■ Requirements: Please rewrite the listing below with "screenshot" swapped for "screen capture", leaving everything else unchanged.
····················
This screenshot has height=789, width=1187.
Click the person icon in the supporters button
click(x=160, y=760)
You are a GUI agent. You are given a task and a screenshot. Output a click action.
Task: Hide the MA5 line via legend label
····················
■ Result of this exercise:
This screen capture has height=789, width=1187.
Click the person icon in the supporters button
click(x=160, y=760)
You are a GUI agent. You are given a task and a screen capture. Output a click action.
Task: Hide the MA5 line via legend label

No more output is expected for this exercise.